Poi discendiamo giù fino a Riko Park. Ci fermiamo per pranzare in un punto con vista sul fiume ad "Assa Hall" di fianco al ponte. Prendiamo un grande kachapuri, ovvero una focacciona al formaggio (il cibo più tipico e diffuso in Georgia),
Torniamo verso l'albergo. Due vecchiette ci chiedono la carità. Parliamo un poco con loro, sono due ebree, una è nata a Kiev in Ukraina ma da bambina era venuta a vivere qui per allontanarsi da un ambiente molto antisemita, mentre l'altra è nativa georgiana.
Poi ritorniamo e entriamo a visitare l'antica chiesa che sta proprio di fianco all'albergo (tra via Gerusalemme e via Leselidze o Abkhazi) e che avevamo sempre "saltato", anche lì incuriositi dal fatto che si stava svolgendo una funzione. C'era una atmosfera veramente particolare e suggestiva.
Facciamo un riposino in camera mentre il tempo atmosferico cambia, con gran nuvoloni che si addensano.
Nel pome passeggiamo attraverso il quartiere vecchio di Kala, e infine arriviamo in piazza Libertà, quella con il san Giorgio dorato che libera dal drago, posto in cima ad una colonna alta 30 metri, del 2006, che è dello scultore Tsereteli (nel vecchio regime sovietico qui c'era una statua di Lenin).
la statua-simbolo dell'antica e nuova nazione indipendente
Qui attorno ci sono anche bei negozi per es. di artigianato con opere di pregio, e riproduzioni. Come questa che vediamo in una vetrina e che è una opera a sbalzo e cesello su lastra di rame argentata di un bellissimo san Giorgio (il capo delle guardie del corpo imperiali) che uccide l'imperatore.
La sera andiamo nella seconda stradina Erekle (ce ne sono due parallele con lo stesso nome). E infine in un quartiere pedonalizzato tra le vie Bambis (=cotone), Rigi, e Chardin, a lato di Kote Abkhazi;
vediamo che tutti i posti-ristoro hanno i tavoli in mezzo alla strada, che poi all'imbrunire e alla sera si animano di gente e di musica fino a notte tarda.

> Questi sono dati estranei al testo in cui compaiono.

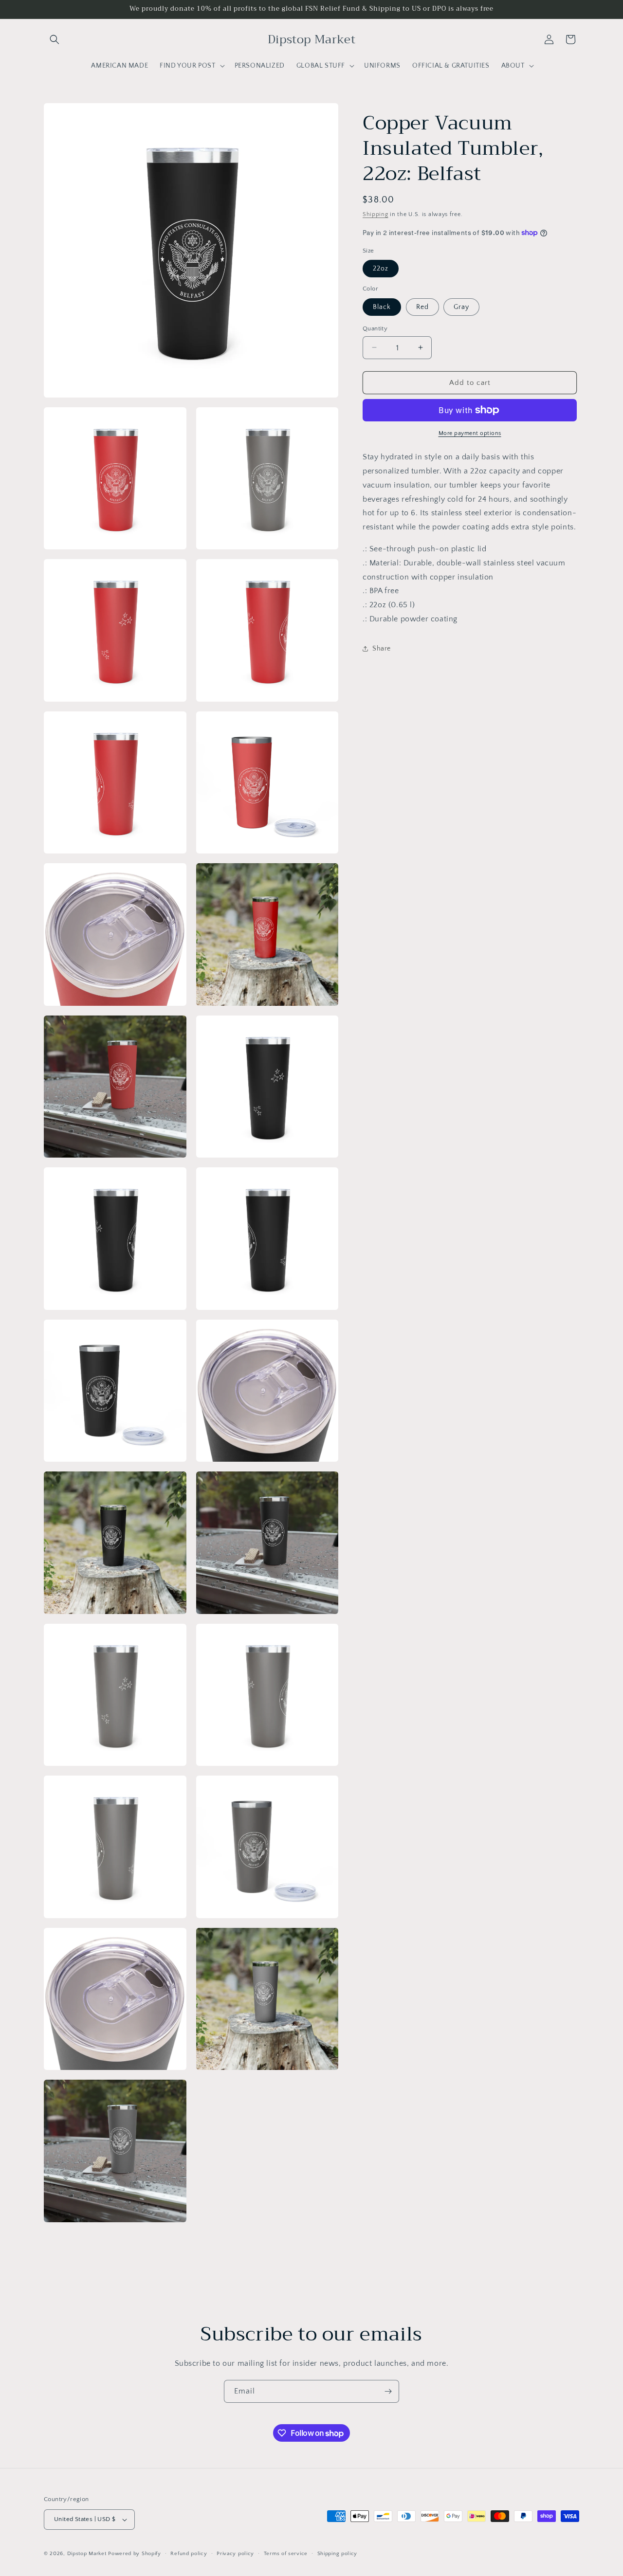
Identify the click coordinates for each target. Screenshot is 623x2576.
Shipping (375, 214)
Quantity (375, 328)
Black (382, 306)
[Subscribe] (388, 2391)
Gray (461, 306)
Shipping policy (337, 2554)
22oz (380, 268)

Ci fermiamo per cena al "Friend's house" e prendiamo dei khinkali ripieni con carne aromatica, oramai abbiamo imparato che la porzione normale è di almeno 5 grossi ravioli a testa. Io prendo poi anche degli spinaci al formaggio con crostini. Il buon pane tradizionale puri è simile ad un pan da pizza ripiegato a metà. Totale 12 €uro in due.
C'è uno che suona bene musica jazz con un piccolo sax.
Ma a Tbilisi non ci sono solo vecchie case, ci sono anche molti recenti edifici di architettura di nuova concezione e originali (tipo il già visto ponte della pace).
il Palazzo di Giustizia
Questo rinnovamento di architetture moderne era già incominciato agli inizi dell'indipendenza, durante la presidenza di Eduard Shevarnadze (l'ex ministro degli esteri sovietico con Gorbaciov), e ebbe una accelerazione con il successore, il presidente Saakashvili, appassionato di architettura contemporanea.
Gironzoliamo e poi rientriamo in albergo a preparare le valige. Domattina partiremo.
Nakhvamdis Tbilisi! arrivederci Tbilisi, ci rivedremo al nostro ritorno dal giro (vedi la puntata n.11 alla fine di questo diario, la terza su Tbilisi, cioè corrispondente al 5° e al 6° giorno nella capitale, che ho caricata il 3 di febbraio 2018).